Records of locating words and elements:
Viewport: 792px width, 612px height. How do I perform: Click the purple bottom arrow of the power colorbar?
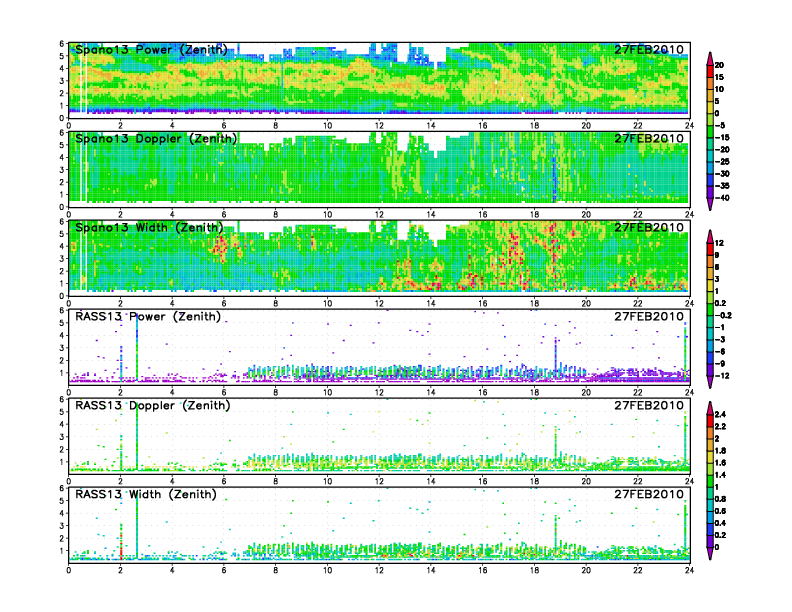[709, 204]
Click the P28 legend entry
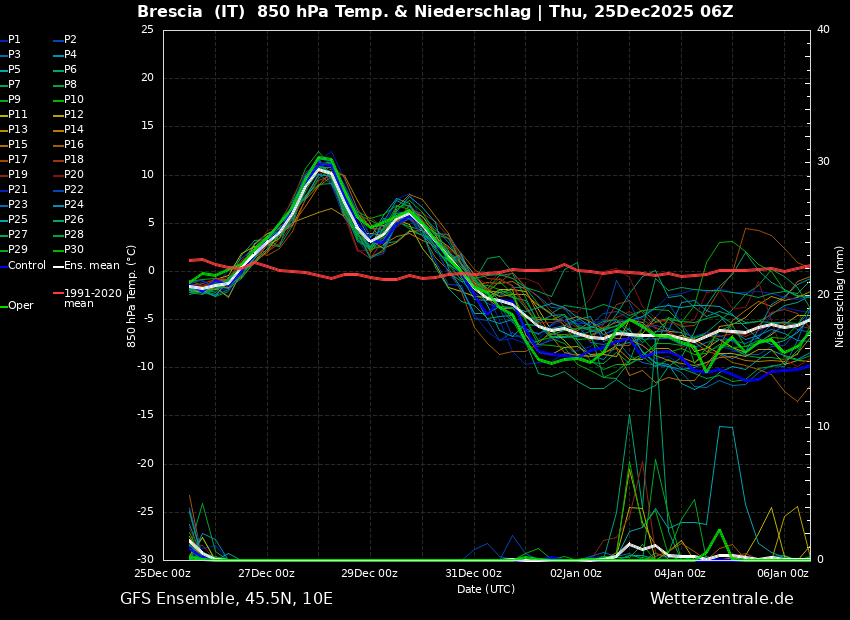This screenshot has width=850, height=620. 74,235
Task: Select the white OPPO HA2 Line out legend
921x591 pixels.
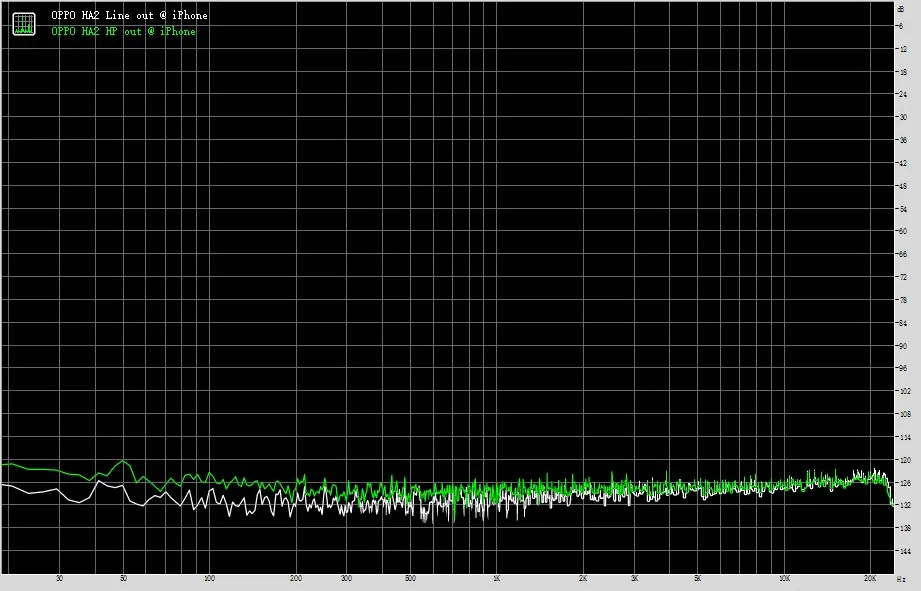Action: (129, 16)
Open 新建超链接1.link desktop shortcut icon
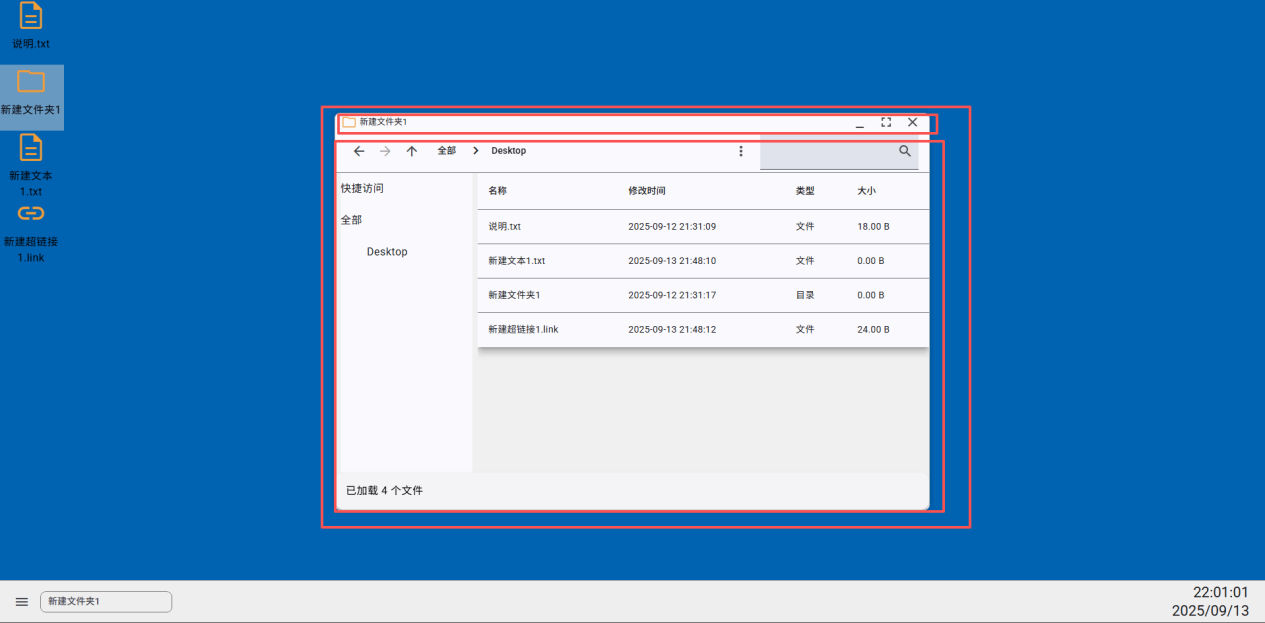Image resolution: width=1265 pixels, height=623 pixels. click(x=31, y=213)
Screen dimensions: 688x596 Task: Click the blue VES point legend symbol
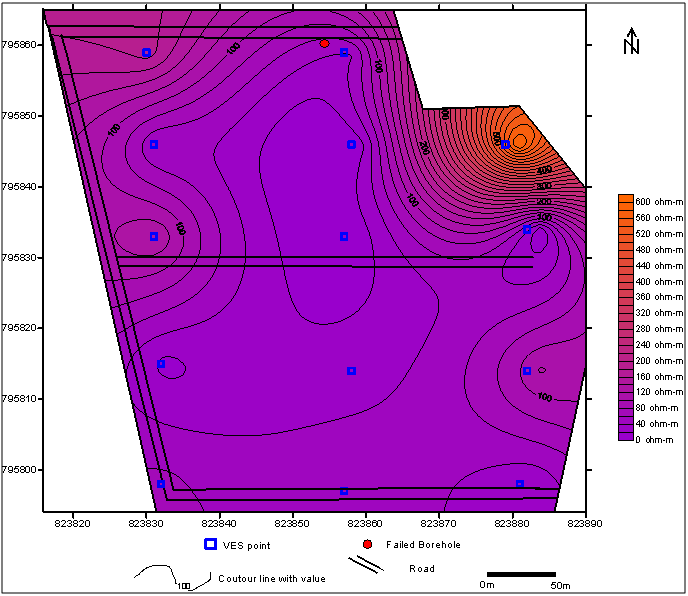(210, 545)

(DESCRIPTION OF THE TASK) Copy out every entry above word for word, leaving out the pictures.

(OUTPUT BELOW)
Viewport: 792px width, 612px height. How do I perform: Click the purple bottom arrow of the power colorbar?
[709, 204]
Click the P28 legend entry
This screenshot has width=850, height=620. 74,235
Task: Select the white OPPO HA2 Line out legend
921x591 pixels.
Action: (129, 16)
Open 新建超链接1.link desktop shortcut icon
Image resolution: width=1265 pixels, height=623 pixels. click(x=31, y=213)
Screen dimensions: 688x596 Task: Click the blue VES point legend symbol
(210, 545)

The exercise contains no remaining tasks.